Red-Shifted Emission in Y3MgSiAl3O12:Ce3+ Garnet Phosphor for Blue Light-Pumped White Light-Emitting Diodes

• Published in: Journal of physical chemistry. C Vol. 122; no. 27; pp. 15659 - 15665
• Main Authors: He, Can, Ji, Haipeng, Huang, Zhaohui, Wang, Tiesheng, Zhang, Xiaoguang, Liu, Yangai, Fang, Minghao, Wu, Xiaowen, Zhang, Jiaqi, Min, Xin
• Format: Journal Article
• Language: English
• Published: American Chemical Society 12.07.2018
• Subjects: aluminum; blue light; cerium; color; ions; light emitting diodes; magnesium; microstructure; photoluminescence; temperature; thermal stability; white light
• ISSN: 1932-7447; 1932-7455; 1932-7455
• DOI: 10.1021/acs.jpcc.8b03940

It is highly desirable to red shift the emission of Y3Al5O12:Ce3+ phosphor to obtain a warmer correlated color temperature (CCT) in applications for blue-light pumped white-light emitting diodes (w-LEDs) with high color rendering index (CRI). In this paper, we report the red-shifted emission of Y3MgSiAl3O12:Ce3+ garnet phosphor for w-LEDs through a chemical unit cosubstituting in a solid solution design strategy. The fabrication temperature of the Y3MgSiAl3O12:Ce3+ powder was optimized at 1600 °C, and its structure, photoluminescence property, micromorphology, decay curve, quantum yield, as well as the thermal stability of the samples are investigated in detail. The as-prepared Y3MgSiAl3O12:Ce3+ phosphors display a broad excitation band ranging from 300 to 520 nm (centered at 450 nm) and present an intense Ce3+ 5d–4f emission band in the yellow light region (λem = 564 nm, obviously red-shifted away from Y3Al5O12:Ce3+).

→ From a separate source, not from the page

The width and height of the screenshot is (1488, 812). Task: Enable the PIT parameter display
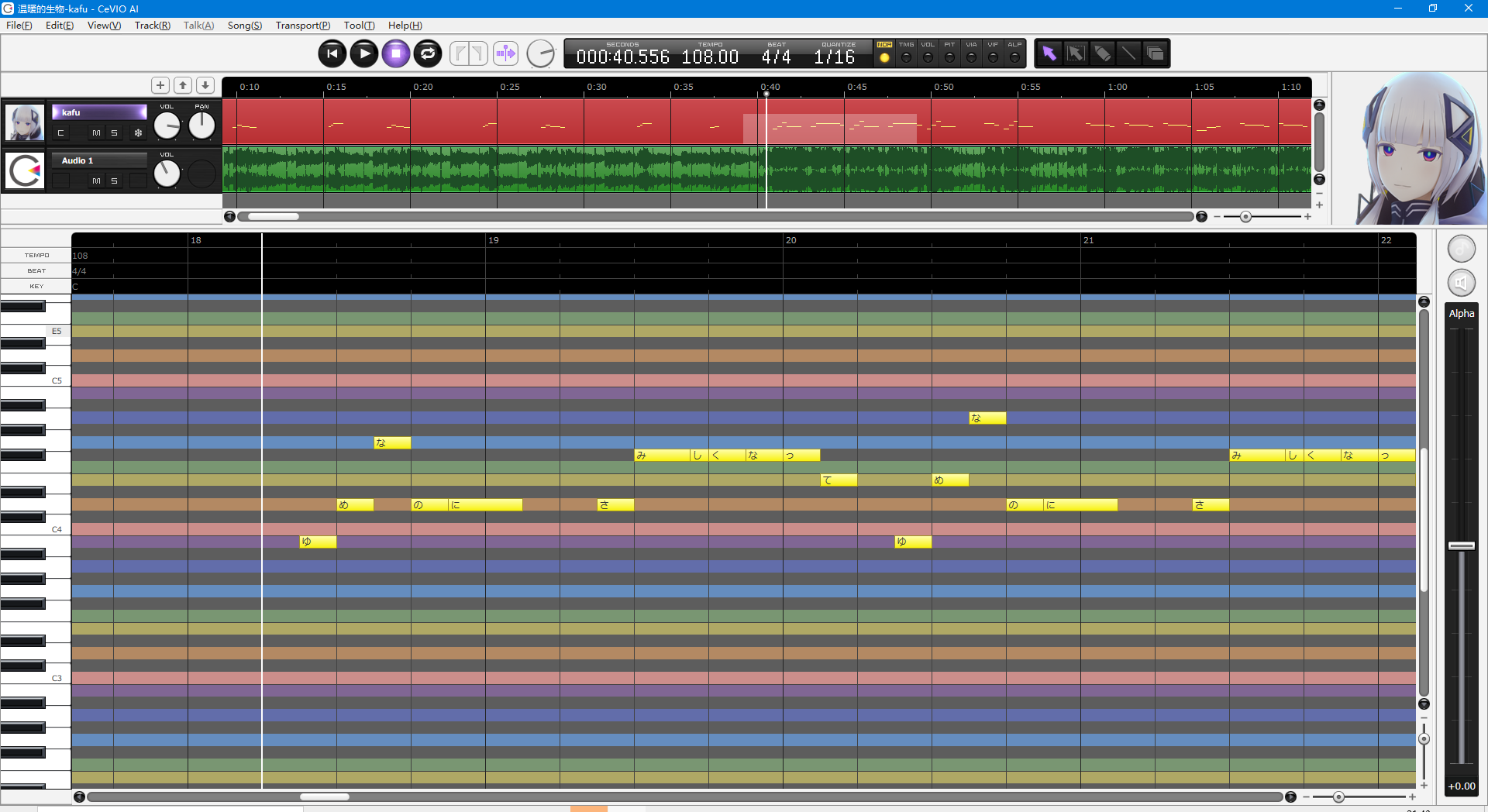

This can be explained by the increase of the crystal-field splitting in the Ce3+ 5d levels owing to the chemical unit cosubstitution of Al3+(I) and Al3+(II) ions by Mg2+ and Si4+ ions. The quantum yield of the Y2.92MgSiAl3O12:0.08Ce3+ phosphor is measured as 61.8%. Further investigation on a lamp packaged w-LEDs combining Y2.92MgSiAl3O12:0.08Ce3+ phosphors on a blue InGaN chip shows it to exhibits a lower CCT and higher CRI compared to those of the commercial Y3Al5O12:Ce3+-based devices, indicating their appealing strengths for potential applications in w-LEDs.